◆ JOB
Transcribe every line of the records below verbatim, omitting the pictures.

◆ Records for locating words and elements
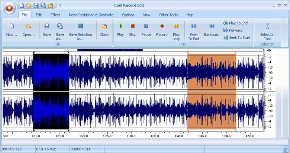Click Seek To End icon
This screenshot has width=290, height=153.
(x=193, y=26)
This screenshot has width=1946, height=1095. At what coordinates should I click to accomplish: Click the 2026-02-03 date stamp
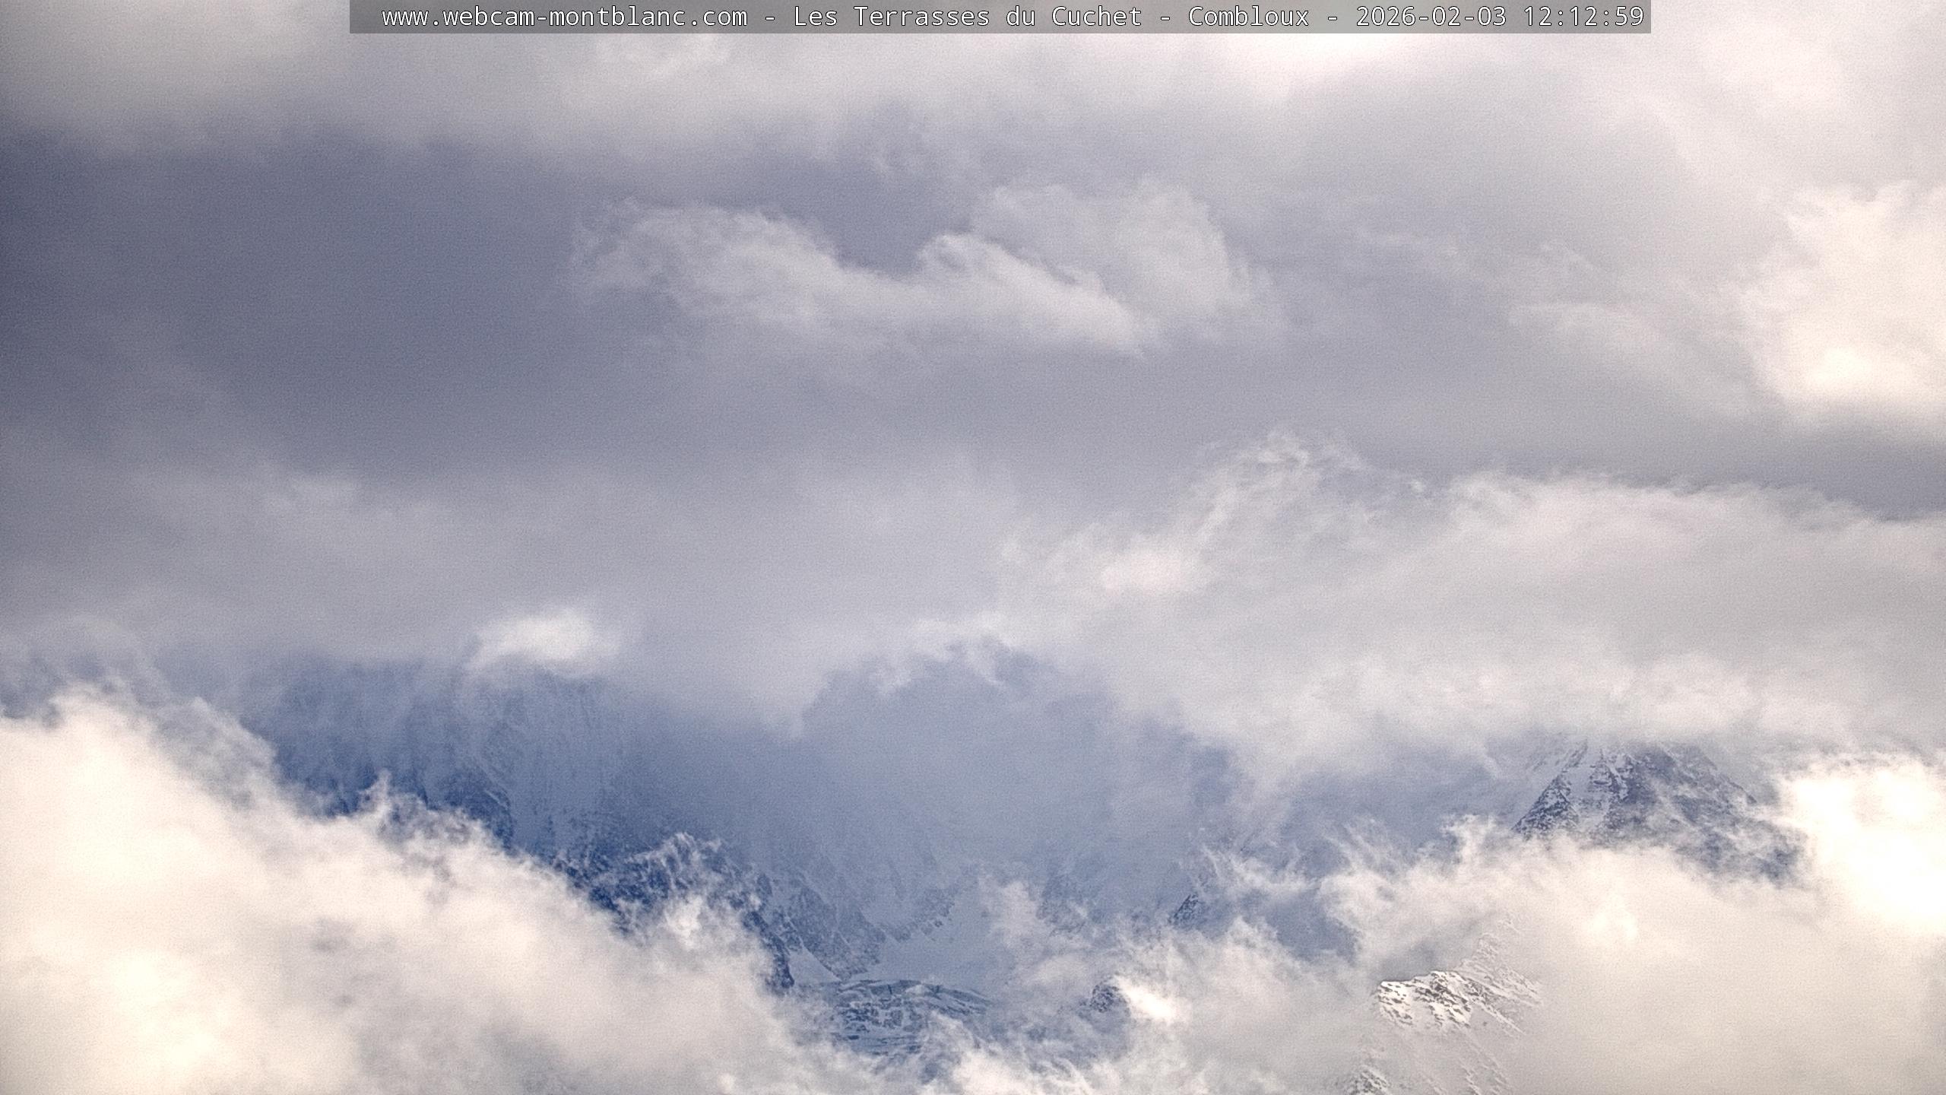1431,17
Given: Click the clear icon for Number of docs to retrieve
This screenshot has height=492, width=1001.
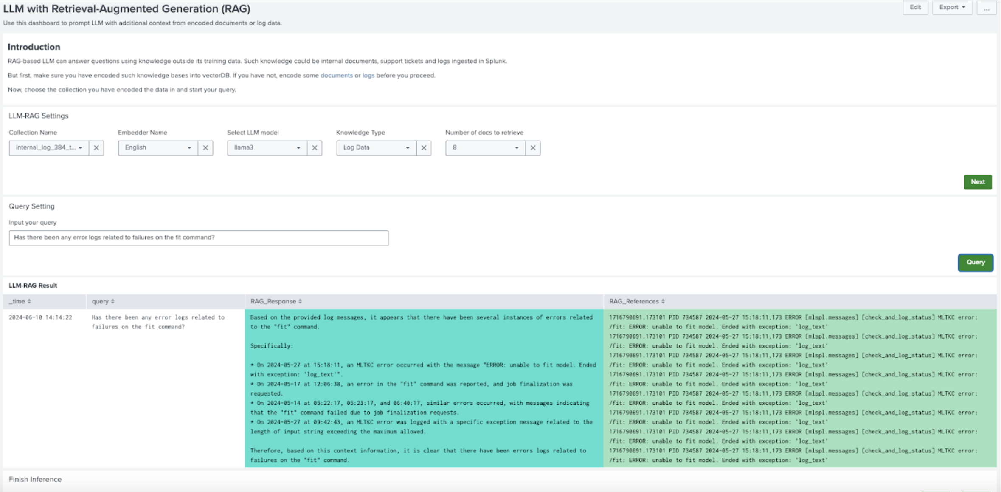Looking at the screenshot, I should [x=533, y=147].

◆ SOLUTION TO THE EXERCISE
Click Seek To End icon
This screenshot has width=290, height=153.
(x=193, y=26)
This screenshot has width=1946, height=1095. At what coordinates should I click to accomplish: Click the 2026-02-03 date stamp
1431,17
Given: Click the clear icon for Number of docs to retrieve
This screenshot has height=492, width=1001.
Looking at the screenshot, I should [x=533, y=147].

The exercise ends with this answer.